ABOUT THIS EXERCISE – Reproduce, word for word, all of the records; the pictures stay out.

DATA FOR PROCESSING START

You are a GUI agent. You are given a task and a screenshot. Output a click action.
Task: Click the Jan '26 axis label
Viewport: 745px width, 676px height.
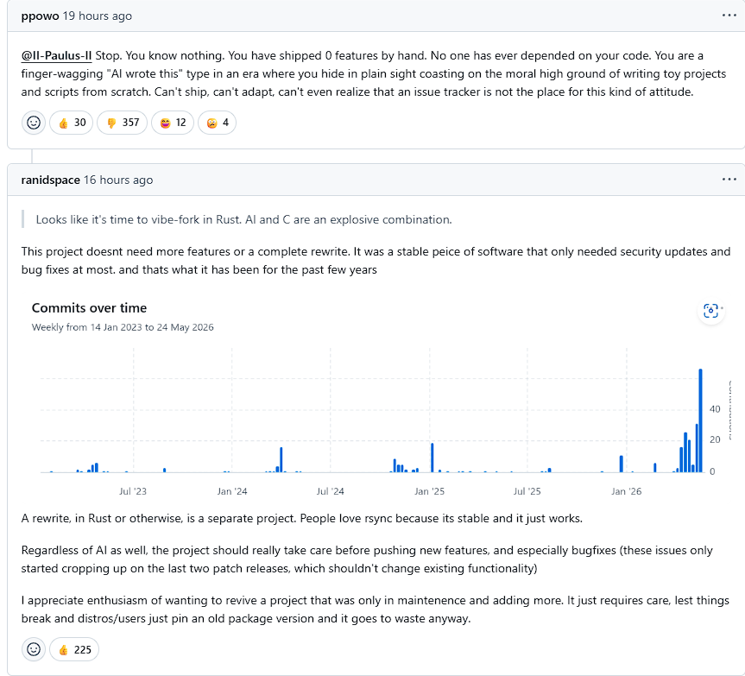coord(626,491)
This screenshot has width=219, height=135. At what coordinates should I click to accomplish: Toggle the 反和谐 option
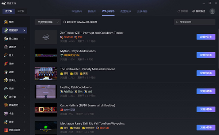[183, 11]
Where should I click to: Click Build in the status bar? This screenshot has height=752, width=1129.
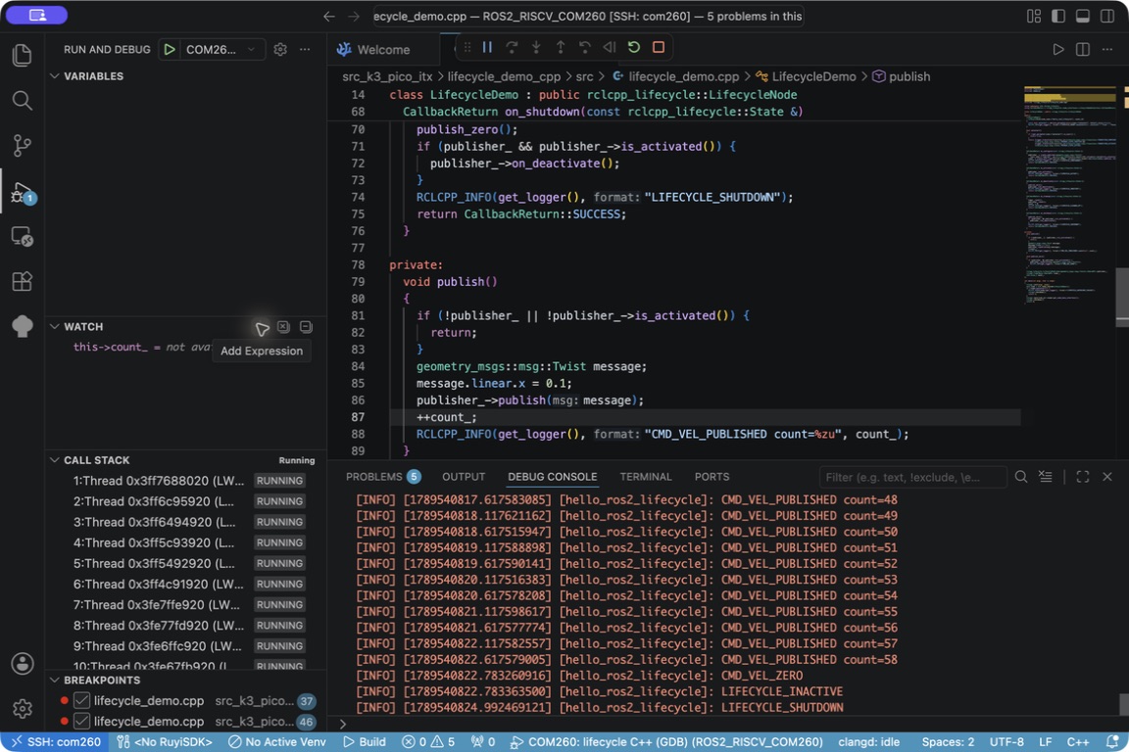[x=365, y=742]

DATA FOR PROCESSING END

FINAL ANSWER –
You are a GUI agent. You are given a task and a screenshot. Output a click action.
Task: Click the Jan '26 axis label
Viewport: 745px width, 676px height.
coord(626,491)
This screenshot has width=219, height=135. At what coordinates should I click to accomplish: Toggle the 反和谐 option
[183, 11]
Where should I click to: Click Build in the status bar? This screenshot has height=752, width=1129.
[x=365, y=742]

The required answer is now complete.